This potentially causes a problem when lunchtime rolls
around and little Timmy or Tammy doesn't have money for a meal. To solve this
problem, some schools around the country are using biometric scanners in
cafeterias, says Brian Wong, a consultant at the New York-based International
Biometric Group, a consulting and research firm.
Biometrics help schools speed up lunch lines, limit fraud,
and bullying, and improve the U.S.
government's National School Lunch Program, says Mitch Johns, president of
Altoona, Pa.-based Food Service Solutions, a company that provides payments
systems to educational institutions.
Food Service Solutions has installed its fingerprint
payments system at 40 schools with 250,000 students, Johns says. "The goal is
no cash in the lunch line," he says.
An added benefit is the funding schools receive for the
National School Lunch Program, which allows children from low-income families
to receive free or discounted meals. By requiring all children to use
biometrics to pay, no one knows which students are receiving subsidies. "Kids
in the high school won't allow themselves to be labeled and don't sign up for
the program," Johns says. "The doctor's kid who may have $500 in an account and
the kid receiving the subsidized lunch go through the same process."
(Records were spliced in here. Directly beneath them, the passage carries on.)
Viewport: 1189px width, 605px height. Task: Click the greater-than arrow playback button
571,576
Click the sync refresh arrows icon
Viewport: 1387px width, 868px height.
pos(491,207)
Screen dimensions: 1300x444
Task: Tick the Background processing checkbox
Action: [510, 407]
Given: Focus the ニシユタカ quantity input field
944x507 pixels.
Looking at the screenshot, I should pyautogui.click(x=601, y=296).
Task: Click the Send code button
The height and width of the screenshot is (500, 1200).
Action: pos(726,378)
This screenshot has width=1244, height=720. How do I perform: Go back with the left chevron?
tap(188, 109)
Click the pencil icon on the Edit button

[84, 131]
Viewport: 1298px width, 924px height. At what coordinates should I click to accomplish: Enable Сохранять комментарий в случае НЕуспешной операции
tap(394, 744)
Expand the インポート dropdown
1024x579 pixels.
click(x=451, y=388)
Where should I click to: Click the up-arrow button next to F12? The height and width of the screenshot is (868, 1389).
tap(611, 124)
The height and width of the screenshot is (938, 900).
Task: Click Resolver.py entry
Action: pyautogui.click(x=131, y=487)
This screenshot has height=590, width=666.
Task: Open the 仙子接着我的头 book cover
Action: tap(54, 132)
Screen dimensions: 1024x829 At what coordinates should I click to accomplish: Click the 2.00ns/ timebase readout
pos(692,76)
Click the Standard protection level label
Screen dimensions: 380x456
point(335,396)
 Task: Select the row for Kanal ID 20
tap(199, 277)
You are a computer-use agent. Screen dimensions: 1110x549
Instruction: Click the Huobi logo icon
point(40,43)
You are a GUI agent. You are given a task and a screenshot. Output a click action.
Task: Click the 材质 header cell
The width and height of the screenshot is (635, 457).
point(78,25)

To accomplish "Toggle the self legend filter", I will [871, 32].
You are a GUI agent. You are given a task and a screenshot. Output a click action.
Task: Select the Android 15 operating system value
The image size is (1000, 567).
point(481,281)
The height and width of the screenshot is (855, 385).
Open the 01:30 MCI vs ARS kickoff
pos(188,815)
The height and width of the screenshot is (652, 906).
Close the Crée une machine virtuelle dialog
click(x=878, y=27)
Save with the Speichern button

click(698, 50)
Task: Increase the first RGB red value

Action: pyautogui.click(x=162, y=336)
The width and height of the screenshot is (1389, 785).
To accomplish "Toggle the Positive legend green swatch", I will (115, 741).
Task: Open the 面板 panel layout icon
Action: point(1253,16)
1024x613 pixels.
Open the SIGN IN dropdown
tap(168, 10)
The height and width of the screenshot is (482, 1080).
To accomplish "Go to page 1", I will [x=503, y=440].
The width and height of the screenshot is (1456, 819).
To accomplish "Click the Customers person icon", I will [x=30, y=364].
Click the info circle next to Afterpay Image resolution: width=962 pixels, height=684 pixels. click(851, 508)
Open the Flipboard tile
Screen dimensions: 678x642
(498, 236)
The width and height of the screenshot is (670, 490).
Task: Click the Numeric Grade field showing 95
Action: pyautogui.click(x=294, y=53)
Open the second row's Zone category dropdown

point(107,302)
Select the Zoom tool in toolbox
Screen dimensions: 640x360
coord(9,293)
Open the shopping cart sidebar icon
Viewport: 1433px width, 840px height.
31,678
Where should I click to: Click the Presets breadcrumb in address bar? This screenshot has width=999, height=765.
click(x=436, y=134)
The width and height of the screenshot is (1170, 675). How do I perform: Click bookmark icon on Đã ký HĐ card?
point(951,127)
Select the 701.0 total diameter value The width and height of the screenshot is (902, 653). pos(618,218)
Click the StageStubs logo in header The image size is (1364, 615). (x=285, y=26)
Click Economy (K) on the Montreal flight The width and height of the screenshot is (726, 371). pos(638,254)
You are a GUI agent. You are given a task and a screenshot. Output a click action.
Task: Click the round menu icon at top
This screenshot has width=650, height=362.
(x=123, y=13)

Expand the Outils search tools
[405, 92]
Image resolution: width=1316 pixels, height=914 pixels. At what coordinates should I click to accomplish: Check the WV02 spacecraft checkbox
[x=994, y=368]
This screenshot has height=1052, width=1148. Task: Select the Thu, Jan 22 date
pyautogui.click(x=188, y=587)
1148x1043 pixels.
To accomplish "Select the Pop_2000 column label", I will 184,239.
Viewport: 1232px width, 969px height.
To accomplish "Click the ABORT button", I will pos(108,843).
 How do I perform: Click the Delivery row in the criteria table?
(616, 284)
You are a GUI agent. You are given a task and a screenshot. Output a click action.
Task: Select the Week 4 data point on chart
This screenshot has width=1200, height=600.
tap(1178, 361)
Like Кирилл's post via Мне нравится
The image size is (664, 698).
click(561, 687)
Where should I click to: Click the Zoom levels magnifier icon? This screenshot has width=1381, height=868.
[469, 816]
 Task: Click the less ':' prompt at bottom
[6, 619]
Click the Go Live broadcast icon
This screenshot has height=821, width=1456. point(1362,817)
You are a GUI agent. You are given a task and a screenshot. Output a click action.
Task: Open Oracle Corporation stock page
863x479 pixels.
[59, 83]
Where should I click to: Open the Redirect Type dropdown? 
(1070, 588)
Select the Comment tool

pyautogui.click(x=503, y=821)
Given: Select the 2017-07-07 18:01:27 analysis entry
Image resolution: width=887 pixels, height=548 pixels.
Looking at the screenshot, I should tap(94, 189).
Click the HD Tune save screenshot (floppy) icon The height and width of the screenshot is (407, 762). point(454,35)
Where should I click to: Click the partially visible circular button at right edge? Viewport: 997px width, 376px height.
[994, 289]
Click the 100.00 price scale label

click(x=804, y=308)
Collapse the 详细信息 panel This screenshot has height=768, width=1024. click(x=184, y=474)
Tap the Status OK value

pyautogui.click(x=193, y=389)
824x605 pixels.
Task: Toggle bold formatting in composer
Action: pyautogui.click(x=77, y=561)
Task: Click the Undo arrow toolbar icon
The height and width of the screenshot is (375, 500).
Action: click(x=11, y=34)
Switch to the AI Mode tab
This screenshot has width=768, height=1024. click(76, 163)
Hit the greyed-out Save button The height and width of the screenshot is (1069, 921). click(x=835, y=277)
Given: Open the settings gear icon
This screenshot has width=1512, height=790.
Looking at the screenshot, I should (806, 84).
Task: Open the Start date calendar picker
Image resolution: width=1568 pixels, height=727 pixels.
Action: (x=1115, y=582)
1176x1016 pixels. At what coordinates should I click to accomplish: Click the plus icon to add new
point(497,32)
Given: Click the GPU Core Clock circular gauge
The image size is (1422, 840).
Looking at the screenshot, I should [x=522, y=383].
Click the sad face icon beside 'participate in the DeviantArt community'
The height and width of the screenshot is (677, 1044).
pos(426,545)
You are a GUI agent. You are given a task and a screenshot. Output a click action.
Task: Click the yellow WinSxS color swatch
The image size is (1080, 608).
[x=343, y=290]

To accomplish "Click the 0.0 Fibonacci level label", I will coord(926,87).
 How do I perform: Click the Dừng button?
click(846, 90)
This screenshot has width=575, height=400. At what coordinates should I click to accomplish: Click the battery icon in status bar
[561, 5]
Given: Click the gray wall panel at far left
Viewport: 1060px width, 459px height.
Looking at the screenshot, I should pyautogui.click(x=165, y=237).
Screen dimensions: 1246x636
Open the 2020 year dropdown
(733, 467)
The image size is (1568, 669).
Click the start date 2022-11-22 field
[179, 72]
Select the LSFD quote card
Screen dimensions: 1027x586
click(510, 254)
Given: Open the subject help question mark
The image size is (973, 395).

The biometrics payments system also makes sure that only
eligible students receive the free lunch. Students would be enrolled on the
program before the start of the school year and have a fingerprint enrolled.
The biometric makes sure that they are receiving the lunch and not having someone
else use their ID or ticket.
"The use of biometric technology to discreetly keep track of
which children are eligible for free or reduced-price lunches is significant
since almost a billion dollars out of the $6.8 billion dollars of funding for
the program went to buying lunches for ineligible children in 2002, according
to the USDA," says Wong.
In the Penn Cambria school district in Pennsylvania,
1,817 students are enrolled at five schools, says Brenda Bucynski, secretary to
the Penn Cambria School District
food service director. The district decided to deploy the fingerprint system
because of its security. "We wanted something each individual student had that
somebody else couldn't copy," she says.
The district has eight fingerprint readers at the five
school cafeterias, Bucynski says. The system has been in place since 1999, and
students are enrolled when entering the school district.
The Wilson School District in Eaton, Pennsylvania,
decided to go with biometrics after its "paper and pencil" prepayment system
became too time-consuming, says Pat Anthony, food service director for the
district. "The popularity of the prepayment program, however, exceeded our
capabilities of managing the extensive paperwork," she says.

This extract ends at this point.